I bought these super cute mini moulds in Aldi a while ago knowing that they would be useful in the future. I’m fairly sure they only cost a couple of quid.
The idea I had for Valentine’s was to make some custom chocolates for my sweetheart. I really wanted to have a go at dyeing the chocolate and produce an ombré effect on them.
I did a bit of research and discovered that dyeing chocolate is not as easy as it sounds! Water based food colourings do not work as they alter the compound of the chocolate too much, so you must use an oil based one, which I discovered can be quite hard to come by (as in Sainsburys’ doesn’t sell them).
The other important thing that I learnt was that when using the food colouring with the melted chocoate is that they both need to be the same temperature when mixing. This avoids the chocolate becoming grainy.
Good quality white chocolate – 400g makes around 24
Oil based food colouring in desired colour
Silicone mini moulds in heart shape (or other design)
Thermometer (not essential, but if you have one, great!)

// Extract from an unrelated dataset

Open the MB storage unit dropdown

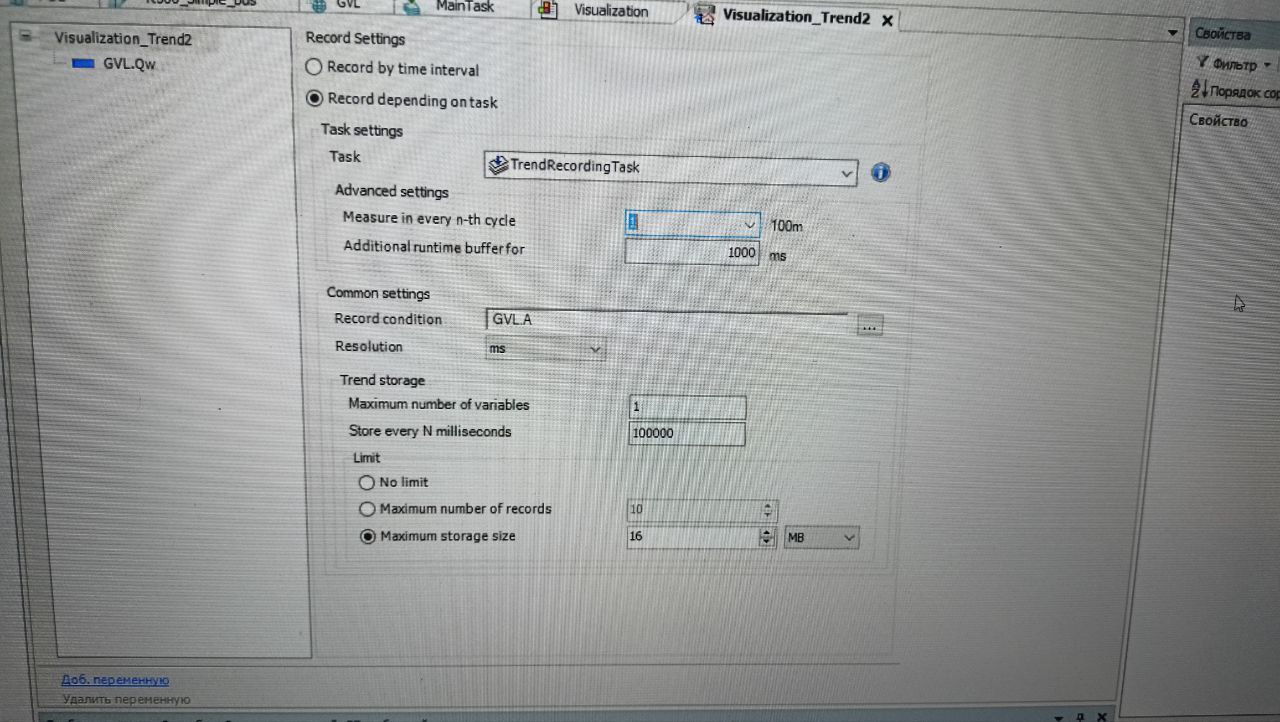point(848,537)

Place a pan half filled with water on the hob and bring to a simmer. Break the chocolate into cubes and place in a bowl over the simmering water, ensuring the bowl does not touch the water, and the water does not boil.

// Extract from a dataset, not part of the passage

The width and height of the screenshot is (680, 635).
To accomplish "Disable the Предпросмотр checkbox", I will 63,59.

When melted, leave to cool slightly and place the food colouring bottle in the warm water to heat up slightly.
Divide the melted chocolate between as many bowls as shades you want to produce, in this case I wanted 4.
Using a teaspoon, add the food colouring in small drops to each bowl, increasing the volume used each time to create the ombré colour, and mix until evenly distributed and the colour you want is achieved.
In the first bowl, I added just one drop of colouring, the second bowl was two, the third bowl was half a teaspoon and the final bowl was almost a full teaspoon.
In my case, I didn’t use oil based food colouring (damn you Sainsburys’!) and because of the quantity used on the darker colours you can see it did start to make the chocolate grainy. I had to abandon two attempts, and I wasn’t sure if I’d got the same temperature for the colouring and the chocolate as well, a thermometer would help here.
Once all the colours were mixed and still melted, I used a teaspoon to spoon the mixture into the silicone casings, trying to ensure they were as level as possible. When you turn them out, your top would be the bottom of the chocolate, so you need it to be flat.
I then cooled in the fridge until solid, and then turned them out of the moulds. Et Voilà! I was chuffed with my first attempt at this, and I hope my sweetheart will be too come Valentine’s Day.